Advanced High-Content Phenotypic Screening to Identify Drugs That Ameliorate the Inhibition of Skeletal Muscle Cell Differentiation Induced by Cancer Cachexia Serum.

Background/Objectives: Cancer cachexia (CC) is a prevalent and debilitating syndrome in cancer patients, characterized by severe muscle and weight loss, leading to increased mortality and reduced quality of life. Despite the significant impact, effective treatments are lacking due to an incomplete understanding of its underlying mechanisms. In this study, we aim to develop drugs that ameliorate the inhibition of muscle differentiation induced by CC. We established an advanced, high-content phenotypic screening system using the serum of cancer patients and identified potential compounds. Methods: We used cancer patients' sera as pathophysiological stimuli in our screening system to evaluate their effects on muscle atrophy and differentiation. Various histone deacetylase (HDAC) inhibitors were tested for their efficacy. The system's translational relevance was validated by comparing results with clinical data and in vivo cachexia models.
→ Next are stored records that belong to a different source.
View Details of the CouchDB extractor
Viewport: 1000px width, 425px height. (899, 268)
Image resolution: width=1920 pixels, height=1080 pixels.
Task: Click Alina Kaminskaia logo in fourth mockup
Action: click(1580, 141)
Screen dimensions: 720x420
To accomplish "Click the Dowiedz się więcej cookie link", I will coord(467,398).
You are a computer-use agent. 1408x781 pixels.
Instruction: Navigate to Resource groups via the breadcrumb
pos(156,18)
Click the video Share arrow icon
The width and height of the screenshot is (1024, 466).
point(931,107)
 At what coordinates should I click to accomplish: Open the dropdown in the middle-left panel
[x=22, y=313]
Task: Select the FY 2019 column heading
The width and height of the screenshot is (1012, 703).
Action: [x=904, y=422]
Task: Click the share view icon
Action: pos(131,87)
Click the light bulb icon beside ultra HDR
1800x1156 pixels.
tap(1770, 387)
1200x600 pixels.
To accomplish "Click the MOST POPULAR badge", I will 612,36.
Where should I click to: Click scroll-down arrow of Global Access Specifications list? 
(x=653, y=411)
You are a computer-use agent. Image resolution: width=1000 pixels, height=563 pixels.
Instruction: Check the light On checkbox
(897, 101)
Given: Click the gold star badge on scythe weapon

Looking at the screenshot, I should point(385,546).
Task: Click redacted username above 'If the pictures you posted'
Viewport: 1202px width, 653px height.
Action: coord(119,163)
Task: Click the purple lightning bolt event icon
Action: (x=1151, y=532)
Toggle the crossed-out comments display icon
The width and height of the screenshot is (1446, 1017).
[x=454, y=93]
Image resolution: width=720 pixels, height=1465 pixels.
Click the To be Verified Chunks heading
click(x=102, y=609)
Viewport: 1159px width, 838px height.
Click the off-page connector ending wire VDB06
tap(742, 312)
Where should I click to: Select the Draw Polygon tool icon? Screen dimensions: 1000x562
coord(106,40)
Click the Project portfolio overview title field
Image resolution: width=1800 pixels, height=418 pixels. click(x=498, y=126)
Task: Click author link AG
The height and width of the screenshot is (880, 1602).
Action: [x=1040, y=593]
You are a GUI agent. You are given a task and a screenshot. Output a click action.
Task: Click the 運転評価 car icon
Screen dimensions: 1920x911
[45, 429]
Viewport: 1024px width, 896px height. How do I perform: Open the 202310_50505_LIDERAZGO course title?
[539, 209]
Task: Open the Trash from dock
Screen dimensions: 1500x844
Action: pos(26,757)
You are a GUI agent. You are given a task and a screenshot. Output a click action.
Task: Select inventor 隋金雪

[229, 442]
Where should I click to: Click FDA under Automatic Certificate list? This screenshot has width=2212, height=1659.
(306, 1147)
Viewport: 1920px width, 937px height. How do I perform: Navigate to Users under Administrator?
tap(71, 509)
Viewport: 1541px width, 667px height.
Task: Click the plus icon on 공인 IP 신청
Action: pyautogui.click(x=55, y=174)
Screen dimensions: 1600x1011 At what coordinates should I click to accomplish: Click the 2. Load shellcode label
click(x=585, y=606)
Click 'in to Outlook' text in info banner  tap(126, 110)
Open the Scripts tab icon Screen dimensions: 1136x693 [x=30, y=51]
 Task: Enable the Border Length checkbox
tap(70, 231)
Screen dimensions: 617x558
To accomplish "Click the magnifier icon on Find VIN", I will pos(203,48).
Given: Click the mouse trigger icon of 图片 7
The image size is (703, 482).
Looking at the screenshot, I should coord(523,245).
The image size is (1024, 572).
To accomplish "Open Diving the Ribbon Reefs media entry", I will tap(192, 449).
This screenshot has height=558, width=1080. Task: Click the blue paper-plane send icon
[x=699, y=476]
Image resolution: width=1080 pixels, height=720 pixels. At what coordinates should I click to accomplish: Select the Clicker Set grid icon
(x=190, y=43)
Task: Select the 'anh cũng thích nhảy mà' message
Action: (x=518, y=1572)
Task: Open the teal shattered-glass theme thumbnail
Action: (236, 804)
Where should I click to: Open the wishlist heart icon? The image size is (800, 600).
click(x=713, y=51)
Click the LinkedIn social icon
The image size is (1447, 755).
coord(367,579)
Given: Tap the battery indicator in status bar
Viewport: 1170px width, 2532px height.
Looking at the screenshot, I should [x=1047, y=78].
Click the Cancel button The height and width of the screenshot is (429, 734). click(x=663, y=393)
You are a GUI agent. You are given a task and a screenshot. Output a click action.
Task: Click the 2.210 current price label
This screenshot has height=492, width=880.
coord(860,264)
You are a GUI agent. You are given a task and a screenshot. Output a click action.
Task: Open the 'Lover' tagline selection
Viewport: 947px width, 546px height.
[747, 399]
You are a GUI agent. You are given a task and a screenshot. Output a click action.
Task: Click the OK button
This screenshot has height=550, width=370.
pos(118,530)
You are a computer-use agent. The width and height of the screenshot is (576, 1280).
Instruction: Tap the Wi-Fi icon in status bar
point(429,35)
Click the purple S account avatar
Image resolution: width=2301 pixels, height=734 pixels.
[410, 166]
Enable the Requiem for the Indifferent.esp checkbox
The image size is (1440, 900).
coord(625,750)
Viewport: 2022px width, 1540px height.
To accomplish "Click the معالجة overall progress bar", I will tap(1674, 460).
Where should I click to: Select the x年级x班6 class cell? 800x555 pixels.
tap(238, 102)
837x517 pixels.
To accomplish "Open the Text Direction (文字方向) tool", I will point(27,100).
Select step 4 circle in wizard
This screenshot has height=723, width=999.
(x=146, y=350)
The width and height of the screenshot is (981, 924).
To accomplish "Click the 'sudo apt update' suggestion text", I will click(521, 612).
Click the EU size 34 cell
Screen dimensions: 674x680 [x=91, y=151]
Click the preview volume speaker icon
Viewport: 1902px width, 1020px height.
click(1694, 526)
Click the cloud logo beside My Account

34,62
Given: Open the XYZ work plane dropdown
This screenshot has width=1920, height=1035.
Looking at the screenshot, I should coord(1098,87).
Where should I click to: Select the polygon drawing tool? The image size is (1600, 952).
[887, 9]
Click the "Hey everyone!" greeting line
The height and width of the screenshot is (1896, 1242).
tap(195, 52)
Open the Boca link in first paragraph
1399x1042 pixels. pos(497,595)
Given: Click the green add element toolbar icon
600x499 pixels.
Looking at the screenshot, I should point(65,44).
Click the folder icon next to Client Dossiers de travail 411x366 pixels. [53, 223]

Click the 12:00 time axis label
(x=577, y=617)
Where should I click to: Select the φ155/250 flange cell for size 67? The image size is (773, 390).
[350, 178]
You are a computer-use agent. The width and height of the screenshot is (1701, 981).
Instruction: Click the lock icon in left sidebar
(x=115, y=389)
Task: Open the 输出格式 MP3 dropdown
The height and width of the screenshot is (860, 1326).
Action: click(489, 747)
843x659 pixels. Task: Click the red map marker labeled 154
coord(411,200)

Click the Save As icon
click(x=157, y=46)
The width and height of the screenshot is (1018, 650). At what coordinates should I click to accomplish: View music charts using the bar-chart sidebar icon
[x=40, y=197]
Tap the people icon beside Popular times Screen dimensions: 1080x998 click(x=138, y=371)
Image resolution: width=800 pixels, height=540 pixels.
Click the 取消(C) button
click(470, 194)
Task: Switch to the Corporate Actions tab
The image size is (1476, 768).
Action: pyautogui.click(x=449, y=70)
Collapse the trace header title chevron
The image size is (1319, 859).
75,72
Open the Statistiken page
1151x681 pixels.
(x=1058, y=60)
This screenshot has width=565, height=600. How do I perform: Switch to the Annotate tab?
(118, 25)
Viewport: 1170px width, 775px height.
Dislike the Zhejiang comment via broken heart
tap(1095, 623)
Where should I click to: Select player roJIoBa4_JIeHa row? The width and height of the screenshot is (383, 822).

Results: Using our screening system, we evaluated several cancer patients' sera and found that they reflect clinical features of cancer cachexia. In addition, HDAC inhibitors, particularly those with broad-spectrum inhibition, showed promise as agents to ameliorate the inhibition of muscle differentiation induced by CC sera. This system's findings were consistent with clinical and in vivo data, highlighting its potential for identifying new drugs. Conclusions: The high-content phenotypic screening system effectively mimics some key aspects of CC pathophysiology on skeletal muscle, providing a valuable tool for drug discovery and understanding CC mechanisms. The translational relevance of our system offers a promising avenue for therapeutic advancements in the management of cancer cachexia, with the potential to improve patient outcomes and quality of life.